Surfing the real web
In a myriad of manufacturing operations, the initial material is stored on large spools or as long pieces of stock. Paper, plastic, metal foil, and fabric are often handled this way, fed from rolls to a machine that processes it to create end product. The continuously fed material is called the “web,” and the entire operation, “web processing.”
Perhaps the most traditional example of web processing is that of paper printing. Paper unwinds from large spools while rotating ink drums print images onto the moving target. Other common web processes include punching, stamping, and cutting.
In most cases, material flow is uninterrupted, even during printing or cutting. A continuous flow is preferable to starting and stopping because it achieves higher throughput. More products per minute mean more dollars to the manufacturer. Continuous processing also use less power and is easier on components because everything moves relatively smoothly.
In a start-stop situation, a lot of power is required to accelerate and decelerate the web; constant starting and stopping also causes machine components to wear faster. A machine operated this way is more expensive to build and operate, and does not last as long as one with continuous flow.
In synch
Processing material as it moves requires synchronization. In printing, for example, the surface of the print drum must move at exactly the same speed as the web in order to avoid smearing.
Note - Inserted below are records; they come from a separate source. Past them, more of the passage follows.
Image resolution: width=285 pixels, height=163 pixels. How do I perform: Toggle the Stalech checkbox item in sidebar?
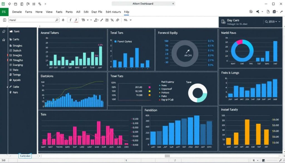[11, 51]
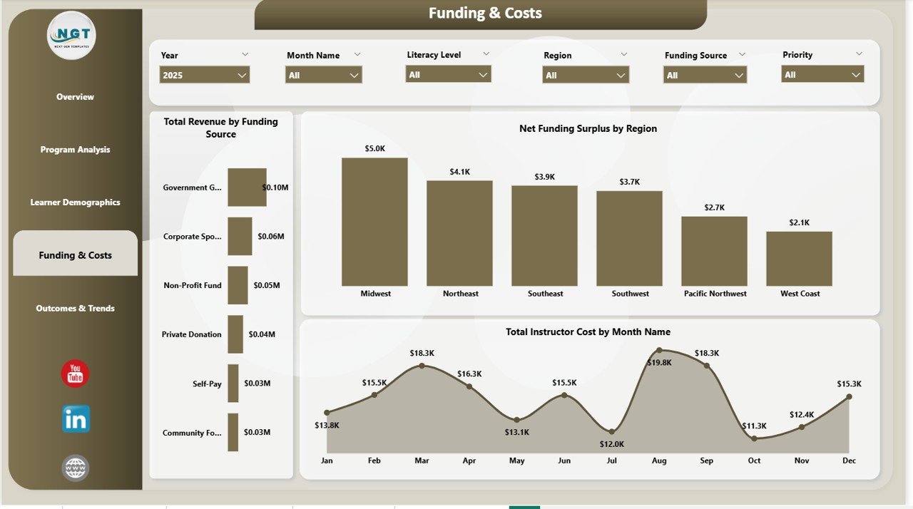Open the YouTube channel icon
The width and height of the screenshot is (913, 509).
tap(74, 373)
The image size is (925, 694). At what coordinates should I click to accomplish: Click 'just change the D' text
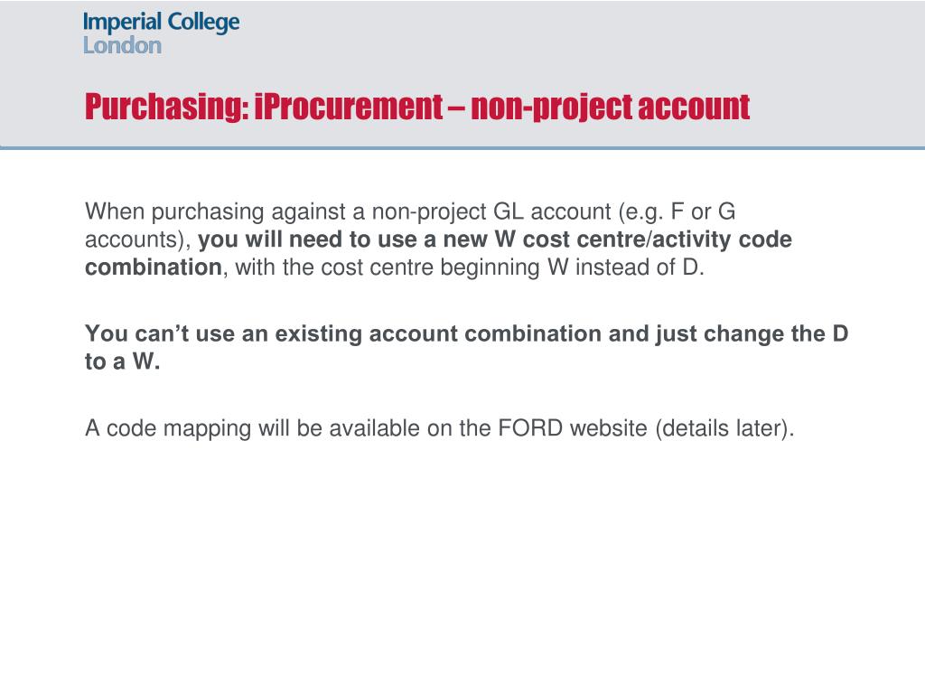[x=752, y=333]
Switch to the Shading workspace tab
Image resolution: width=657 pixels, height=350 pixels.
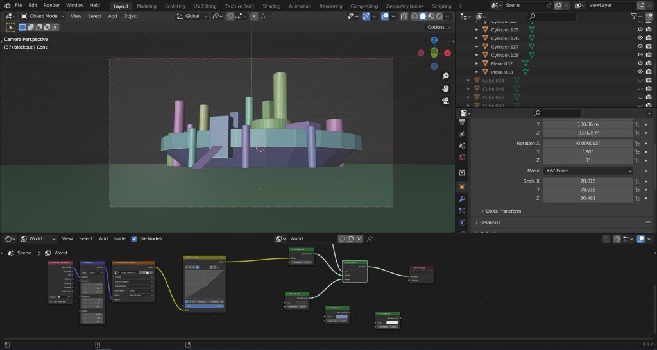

Similarly for cutting, the knife edge must move at the speed of the web in order to avoid tearing or bunching.
Synchronization is achieved by “electronically gearing” the controlled motion to some measured motion. In printing, for example, an encoder may be used to measure speed. A controller then uses this information to regulate the print drum’s speed so that the print surface is in synch with the paper while they are in contact.
In most cases, web-processing machines must handle several different product lengths. In the printing example, if the length of the required print cycle matches the circumference of the drum, then the drum can rotate at a constant 1:1 ratio with respect to web travel. But if the print cycle is less than or greater than the drum circumference, then the drum must advance or fall back while it is not in contact with the paper. This print length compensation must repeat every print cycle, necessitating the use of a repetitive cam profile.
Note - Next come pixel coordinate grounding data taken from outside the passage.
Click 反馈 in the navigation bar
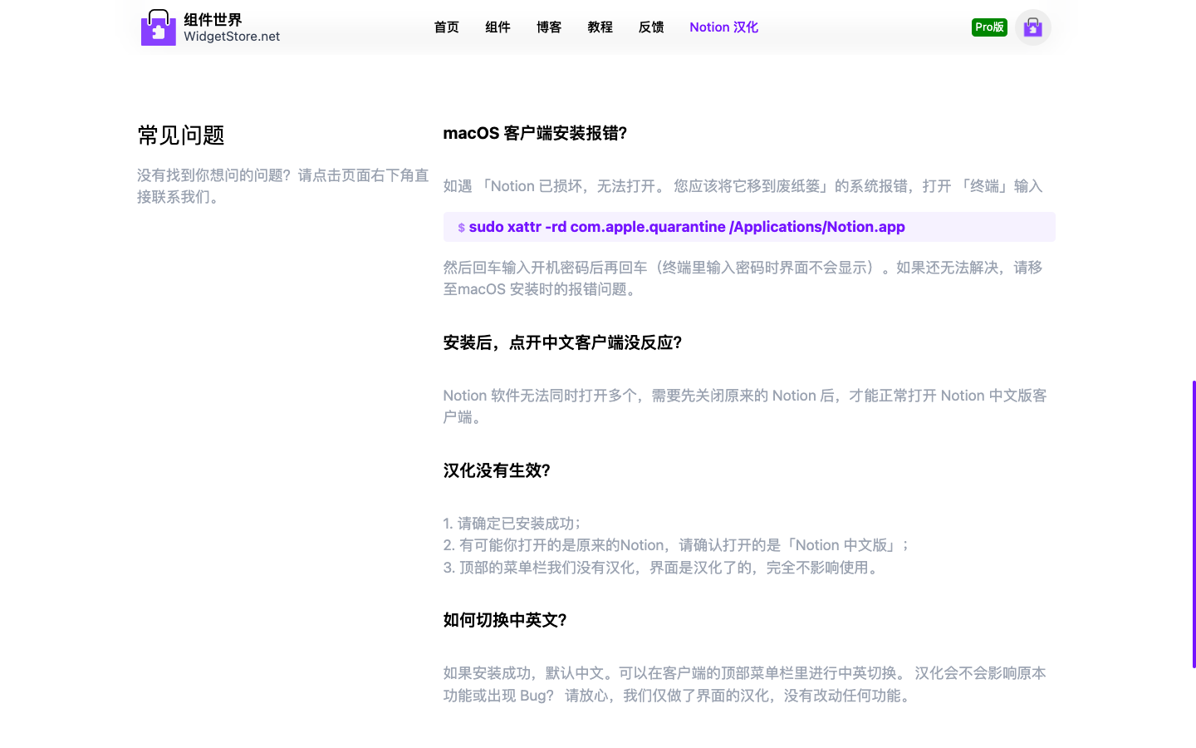Image resolution: width=1196 pixels, height=748 pixels. 651,27
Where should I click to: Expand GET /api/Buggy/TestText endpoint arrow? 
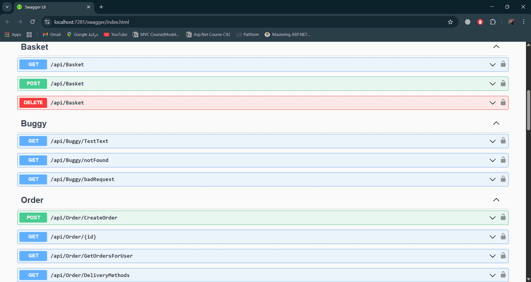click(493, 141)
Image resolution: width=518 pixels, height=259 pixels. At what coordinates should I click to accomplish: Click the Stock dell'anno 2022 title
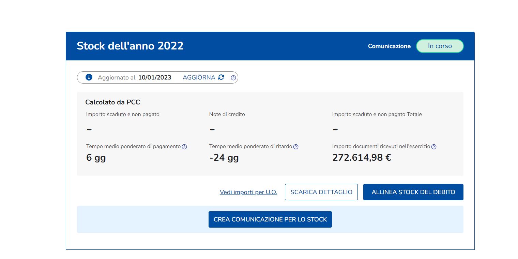pyautogui.click(x=130, y=46)
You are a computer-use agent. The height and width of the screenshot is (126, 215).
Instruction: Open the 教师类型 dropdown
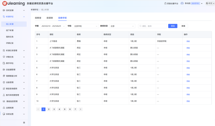point(122,26)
The key difference between the method discussed, called “following,” and other methods of synchronization is the assignment of a “master axis.” The motion of this axis is measured (as with an encoder) and referenced by the follower.
Ratio versus speed
The concept of ratio, the change in axis position with respect to the change in master travel, is at the heart of following. Ratio is analogous to velocity, except that the follower moves as a function of master motion instead of time. In the same way that a motion axis might have to speed up or slow down (change velocity), the electronic gearing ratio might have to increase or decrease within a profile.
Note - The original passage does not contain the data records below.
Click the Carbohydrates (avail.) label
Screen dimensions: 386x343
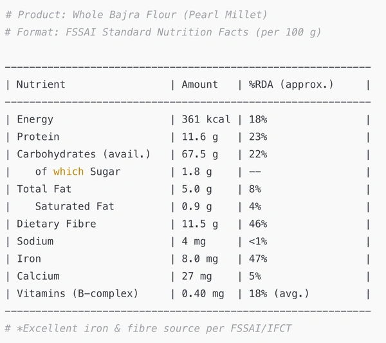point(84,154)
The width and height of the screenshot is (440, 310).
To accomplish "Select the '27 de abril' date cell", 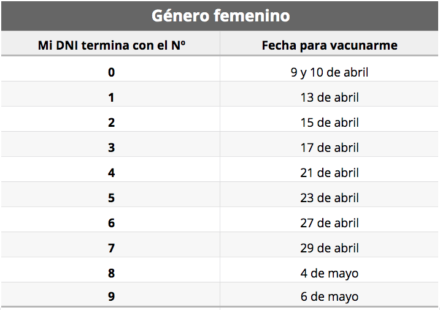I will coord(330,223).
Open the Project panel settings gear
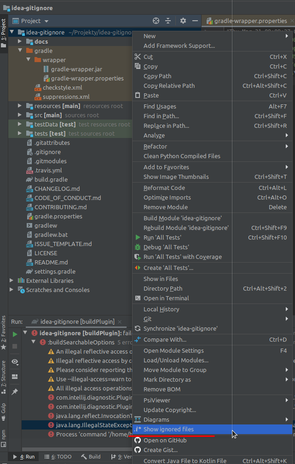 tap(182, 21)
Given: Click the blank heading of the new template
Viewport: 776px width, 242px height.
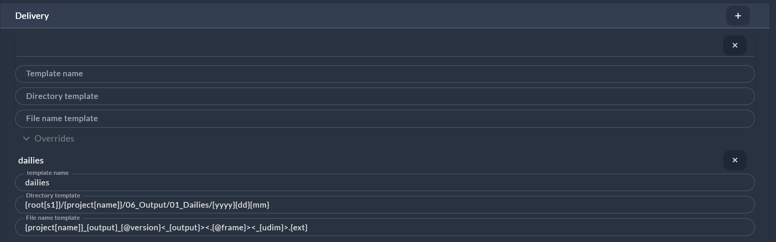Looking at the screenshot, I should coord(340,46).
A change in ratio is, of course, analogous to acceleration. As long as you know the rate of change — the total change over a given region of master travel — you can be sure of the position relationship between the master and follower axes.
The master cycle concept provides a useful way of dividing continuous master motion into meaningful portions. This allows master travel to be measured and referenced in terms of cycles and positions within a cycle. Because master cycles usually relate to product cycles, it is important to begin the measurement of master travel at a spot corresponding to the start of the product cycle. This is usually achieved by detecting the arrival of a product or moving machine part with an electronic sensor.
In most applications, one of more machine parts must maintain a 1:1 travel ratio with other moving parts. But there’s more to it than merely trying to match speed. The related parts must also be properly aligned or “in phase.” For this reason, at various points within a cam profile, the controller will advance or retard the follower. This procedure, called a “phase shift,” can put two axes in synch without affecting the ratio of the motion.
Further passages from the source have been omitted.